Life After Merck: OneTen and the Venture Capital Pivot
So, what is he doing now? If you thought he’d just go play golf, you don't know the guy. Kenneth Frazier is currently the Chairman of Health Assurance Initiatives at General Catalyst, a big-time venture capital firm. He’s helping find and fund the next generation of healthcare companies, focusing on things like "responsible innovation." Basically, he’s trying to find startups that actually fix the healthcare system rather than just making it more expensive.
But his biggest "retirement" project is OneTen.
🔗 Read more: How Do 401k Loans Work: What Most People Get Wrong
He co-founded this coalition with Ken Chenault (the former CEO of American Express) with a massive goal: to hire and promote one million Black Americans into family-sustaining jobs over ten years. The catch? They are focusing on people without four-year college degrees.
Frazier’s logic is simple: the "paper ceiling" of requiring a degree for every job is a major barrier to economic equity. By focusing on skills instead of diplomas, he’s trying to bridge a gap he saw firsthand growing up in North Philadelphia.
The Reality of His Legacy: It Wasn't Always Perfect
Look, no CEO has a perfect record. During his first five years at Merck, revenue actually went down. He had to lay off more than 10,000 employees to keep the R&D engine running. That’s a lot of families impacted. Some critics also point out that while Keytruda is a miracle for many, the company’s reliance on a single "megadrug" creates its own risks for the future.
And then there's the price of drugs. The pharmaceutical industry is constantly under fire for how much they charge for life-saving meds. Frazier has always defended Merck's pricing by pointing to the billions they sink into research that fails. It’s a debate that’s still raging in 2026, and there are no easy answers.
What You Can Learn from the Frazier Playbook
If you’re looking for a takeaway from Kenneth Frazier’s career, it’s not just "be brave." It’s about long-termism. In a world where everyone is obsessed with the next three months, Frazier obsessed over the next ten years.
Actionable Insights from Kenneth Frazier’s Career:
- Protect the Core: Identify the one thing your organization does better than anyone else (for Merck, it was R&D) and defend it at all costs, even when it’s unpopular.
- Skill Over Pedigree: If you're hiring, look at what people can actually do rather than just where they went to school.
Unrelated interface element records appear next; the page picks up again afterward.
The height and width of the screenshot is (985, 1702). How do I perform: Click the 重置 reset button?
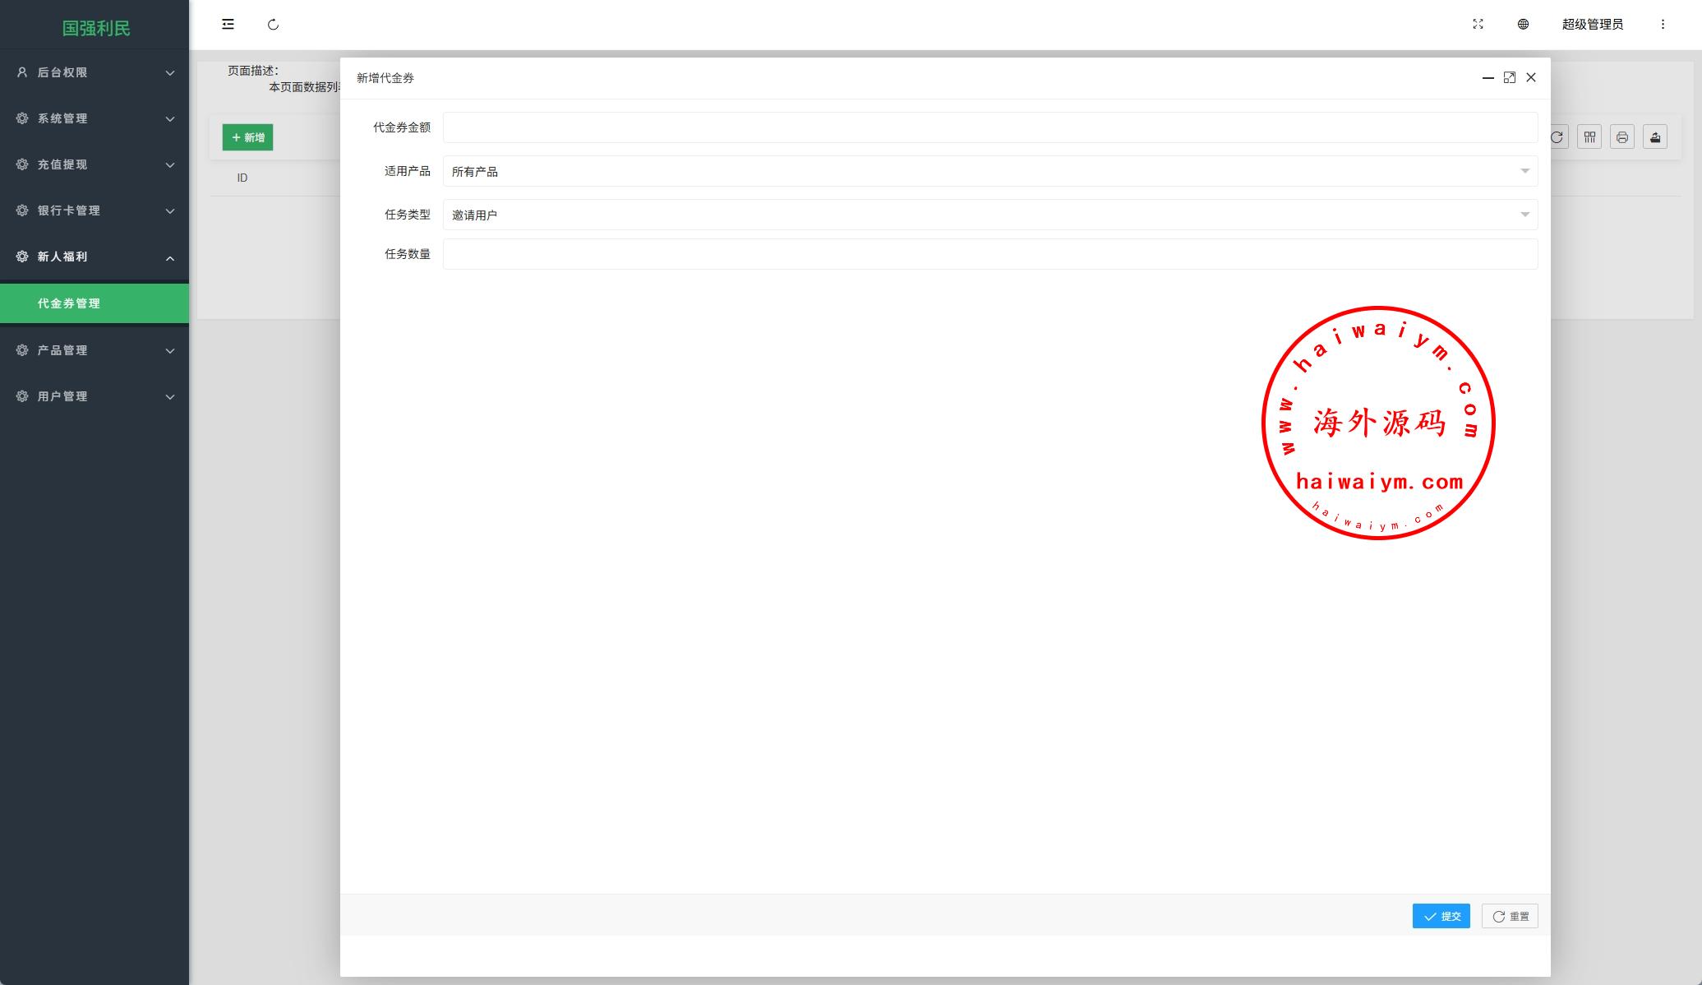click(1510, 916)
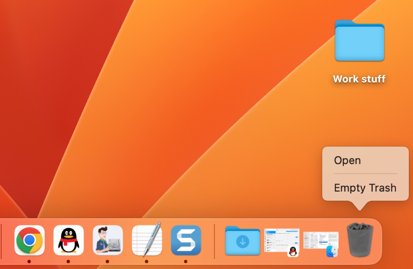Viewport: 413px width, 269px height.
Task: Click the running dot under QQ
Action: (x=68, y=261)
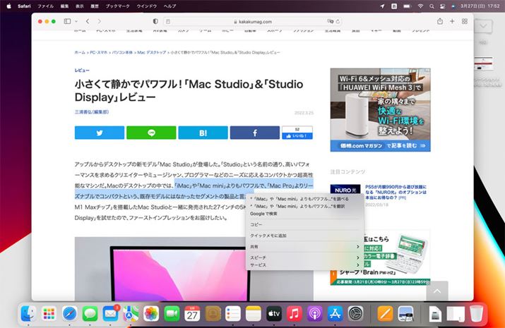505x328 pixels.
Task: Click the reload page icon
Action: (338, 22)
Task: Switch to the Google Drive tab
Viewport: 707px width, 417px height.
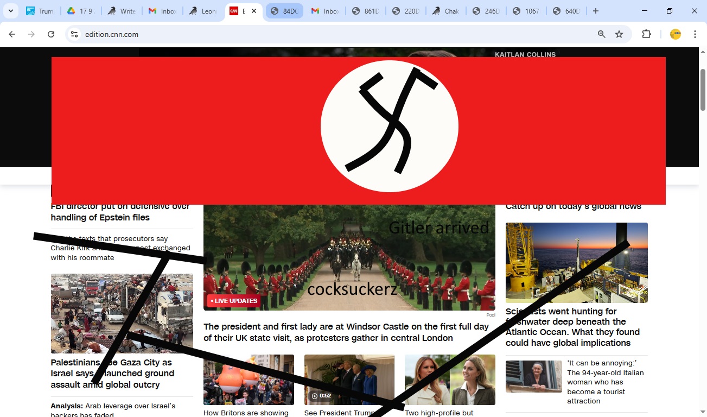Action: 80,11
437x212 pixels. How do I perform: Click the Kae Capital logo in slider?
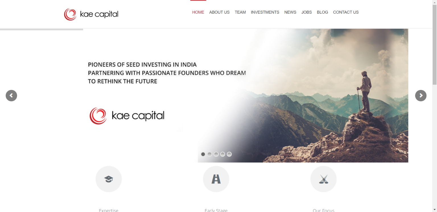tap(127, 116)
That’s how you find the talent everyone else is ignoring.
- The Enterprise First: Frazier famously stopped rewarding managers for how their specific divisions performed and started rewarding them based on how the whole company did. It broke down silos almost instantly.
- Values are Non-Negotiable: When your personal values clash with your professional associations, your values have to win. Every time.
Kenneth Frazier proved that you can be a "lawyer's lawyer" and still have the vision of a scientist. He showed that a CEO can have a moral compass that points somewhere other than just "up and to the right." Whether he’s advising startups at General Catalyst or pushing for job equity at OneTen, his influence on how we think about the "purpose" of a corporation is probably his biggest contribution to the world of business.
Check out the work being done at OneTen.org if you want to see how he's currently tackling the wealth gap. You can also follow his latest insights on healthcare transformation through the General Catalyst "Health Assurance" reports.